Sabetay Tarikatı ve Fetö yapılanması

Türkiye’de din ve vicdan özgürlüğü anayasa teminatı altında olduğu halde çeşitli inanç sahiplerinin faaliyetlerini sürdürmek için gerekli olan mekânlar kurması ve yaşatması yasaklanmıştır. 30 Kasım 1925’te kabul edilen bir yasayla tekke, zaviye ve türbeler kapatılmış çeşitli unvanlar kaldırılmıştır. Ne gariptir ki; 500 Yıl boyunca atamız Osmanlı’nın hüküm sürdüğü Balkan topraklarında Hıristiyanlık dini çoğunlukta olduğu halde Müslümanlara ait medrese ve tekkeler açık olup faaliyetlerini sürdürmektedir. Nüfusunun büyük çoğunluğu Müslüman olan memleketimizde ise bu tarikatların resmi olarak faaliyet göstermeleri hala yasaktır. Bir kısım medya mensupları ise Müslümanlara hakaret edip çamur atmak için tarikatları malzeme yapmaktan çekinmemektedir.Bu çirkin durum Yahudi ritüellerini kabala yorumu ile yaşatan Sabetay tarikatına mensup kişileri ise çok fazla etkilememektedir. Çünkü bu tarikat; kurucusu Sabetay Sevi’nin Müslüman görünümlü gizli Yahudi kimliğinin sürdürülmesi açısından oldukça faydalı da olmuştur. Bu sayede sinsice sızmış oldukları devlet kurumlarında ele geçirdikleri makamları korumayı bilmişlerdir.

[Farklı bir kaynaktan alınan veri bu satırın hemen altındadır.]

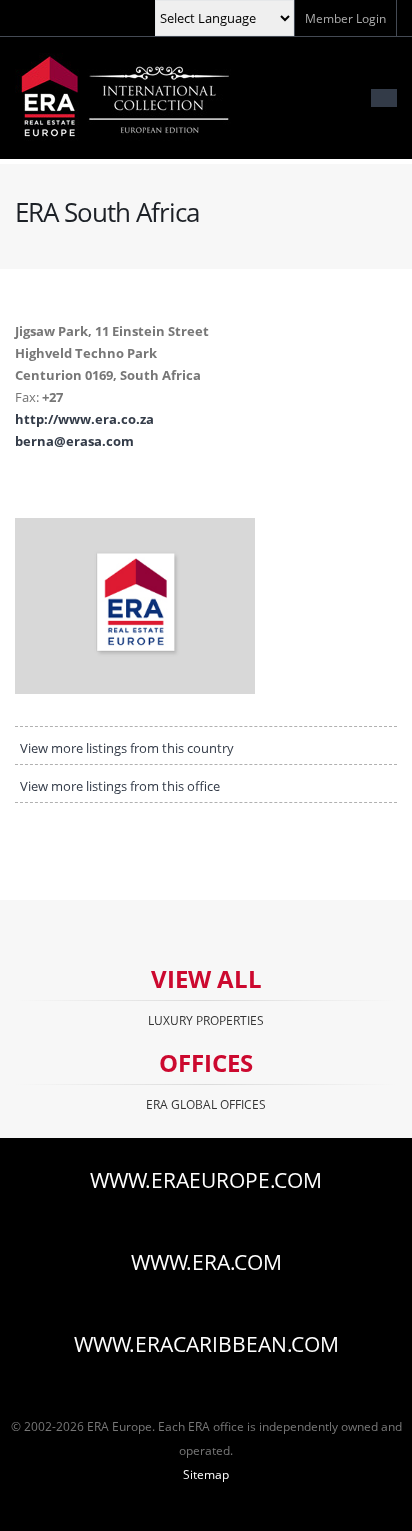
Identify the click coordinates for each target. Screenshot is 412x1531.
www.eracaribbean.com (206, 1344)
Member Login (345, 18)
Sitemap (206, 1474)
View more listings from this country (127, 748)
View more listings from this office (120, 786)
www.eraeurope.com (206, 1180)
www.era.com (206, 1262)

Özellikle Mason localarında aktif olarak faaliyetlerini sürdüren Sabetaycılar, Türkiye’de hariciye teşkilatı, üniversiteler, silahlı kuvvetler, sanat camiası, maliye ve bankacılık gibi

alanlarda hala çok güçlüdürler. Bununla birlikte Sevi’nin ölümü ile birlikte kendi aralarındaki ayrılıklar sonucunda üç parçaya bölünmek zorunda kalmışlardır.

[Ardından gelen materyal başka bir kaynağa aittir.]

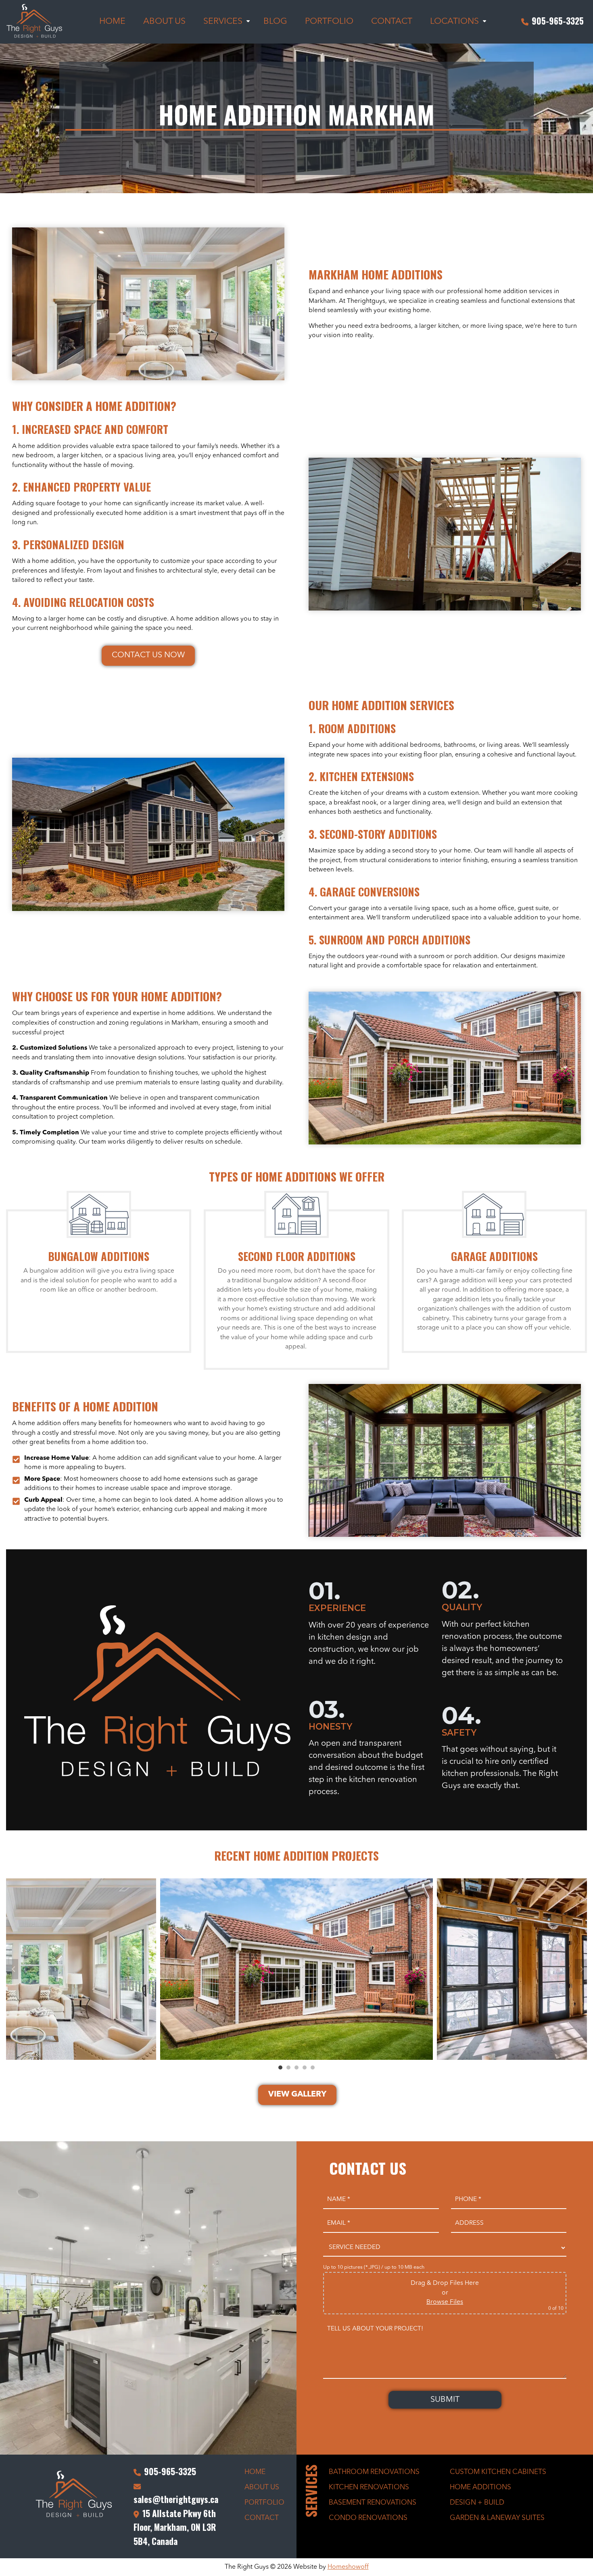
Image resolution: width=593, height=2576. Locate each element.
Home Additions (480, 2487)
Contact (261, 2518)
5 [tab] (313, 2067)
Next (581, 1969)
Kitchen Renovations (369, 2487)
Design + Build (477, 2502)
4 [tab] (305, 2067)
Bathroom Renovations (374, 2472)
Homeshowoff (348, 2567)
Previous (12, 1969)
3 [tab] (296, 2067)
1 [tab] (280, 2067)
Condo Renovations (368, 2518)
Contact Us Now (148, 655)
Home (254, 2472)
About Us (261, 2487)
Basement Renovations (372, 2502)
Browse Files (444, 2302)
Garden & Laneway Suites (497, 2518)
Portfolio (264, 2502)
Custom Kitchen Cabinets (498, 2472)
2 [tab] (288, 2067)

Yakubiler, Karakaşiler ve Kapancılar olarak anılan bu üç gurup arasında kanlı bıçaklı büyük kavgalar olmuştur. Müslümanlardan kız alıp vermedikleri gibi kendi guruplarından başkası ile evliliğe müsaade etmedikler için Müslüman toplum içinde yavaş yavaş erimiş olsalar da imdatlarına Fetullah Gülen gibi sinsi birisi yetişmiştir.

Ne ilginçtir ki Sabetay Tarikatı gibi Fetullah Gülen örgütünün de kuruluş merkezi İzmir şehrimizdir. İlk olarak İzmir’de Kestanepazarı Camisi’nde kurulan FETÖ; İzmir’de tanınmıştır. “Bu kişide bulunan kabiliyetler sayesinde Müslümanları aldatabiliriz” denilerek Sabetay tarikatına son kez büyük bir güç verilmiştir. Nitekim 15 Temmuz 2016 darbesine kadar uzanacak dehşetli faaliyetlerin bir kısmı bu merkezde yürütülmüştür.

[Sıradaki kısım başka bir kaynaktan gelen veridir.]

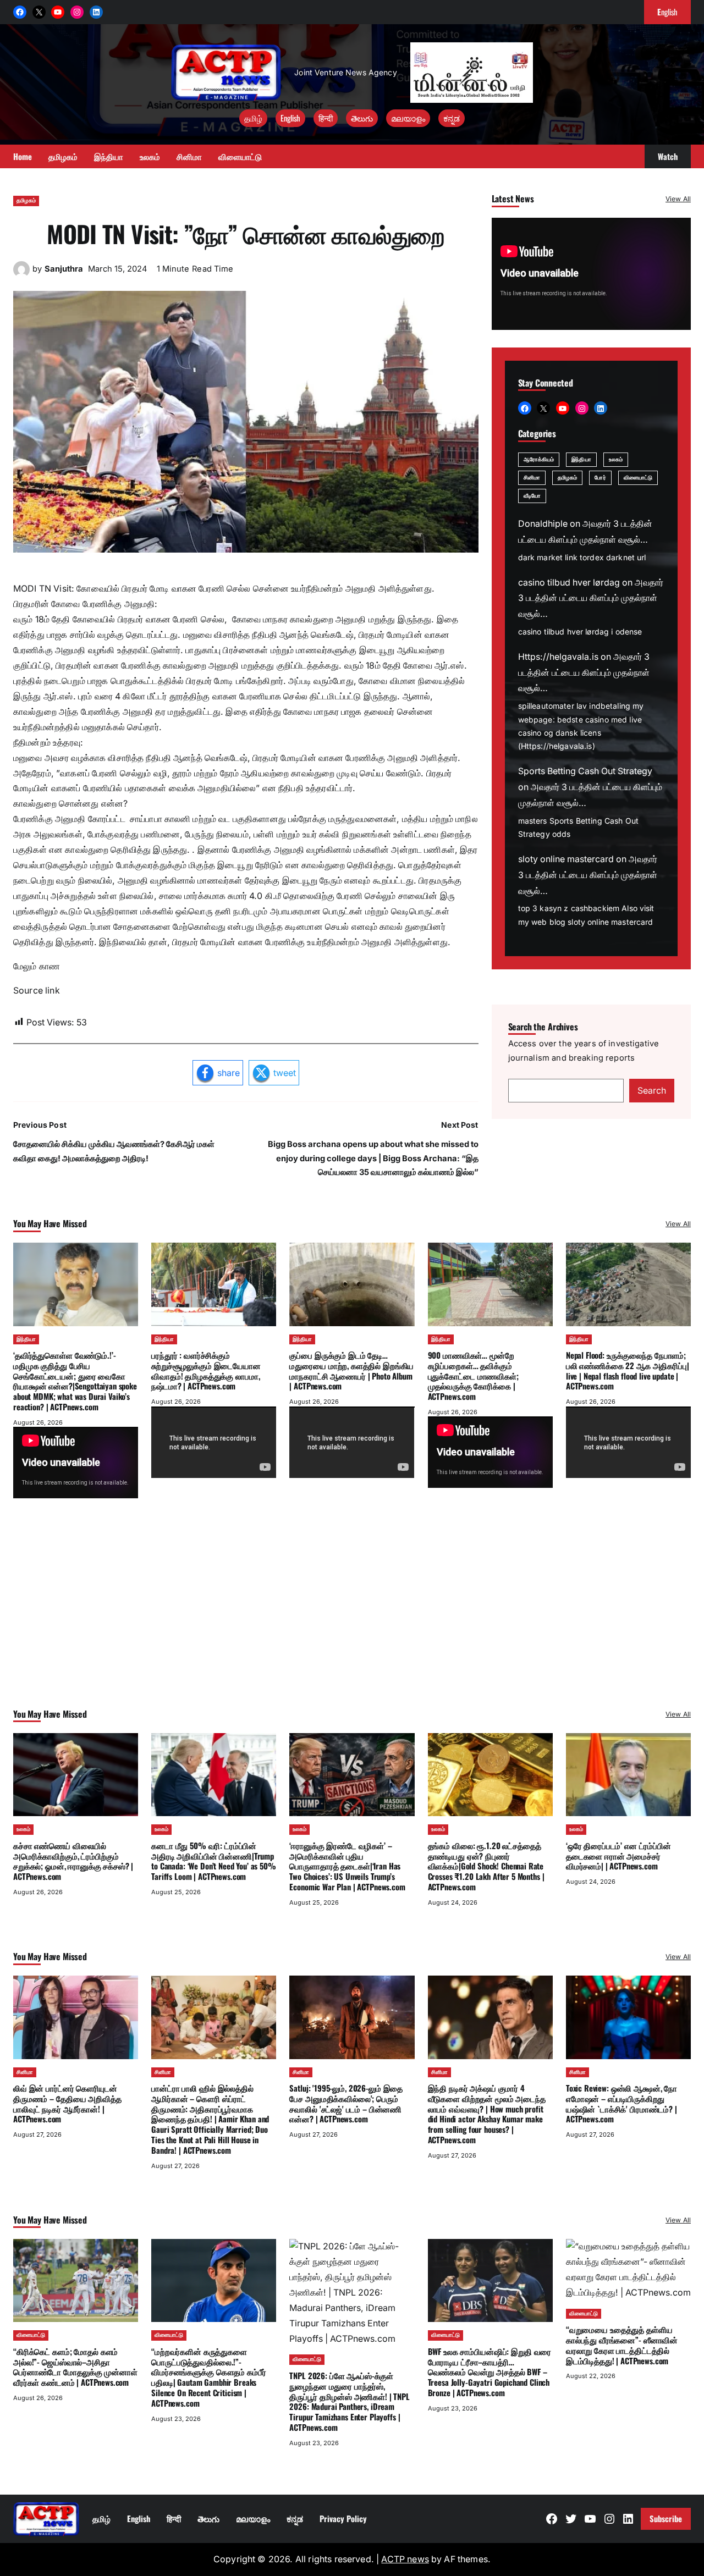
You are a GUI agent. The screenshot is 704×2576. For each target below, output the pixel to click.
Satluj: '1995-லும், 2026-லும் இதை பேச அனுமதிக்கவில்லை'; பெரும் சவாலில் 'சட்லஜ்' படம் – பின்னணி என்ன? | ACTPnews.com (346, 2103)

FETÖ’nün teşkilatlanmaya başladığı Kestanepazarı’ndaki sokak aynı zamanda Sabetay Sevi’nin yaşadığı sokaktır. Fetullah Gülen’in özel olarak atandığı Kestanepazarı Camisi, Sabatay Sevi’nin yaşadığı sokağın başında ve evine bakan bir mevkide bulunuyordu.

Harap haldeki bu caminin yeniden yapılış tarihi Sabetay tarikatının başlangıç yılları ile çok yakından alakalıdır. Çünkü Sabatay Sevi 1666’da canını kurtarmak için Müslüman olmuş ve kendisini gizlemek adına bir sene sonra evinin sokağının başına bu caminin yapılması ve gizlenmesi sağlanmıştır.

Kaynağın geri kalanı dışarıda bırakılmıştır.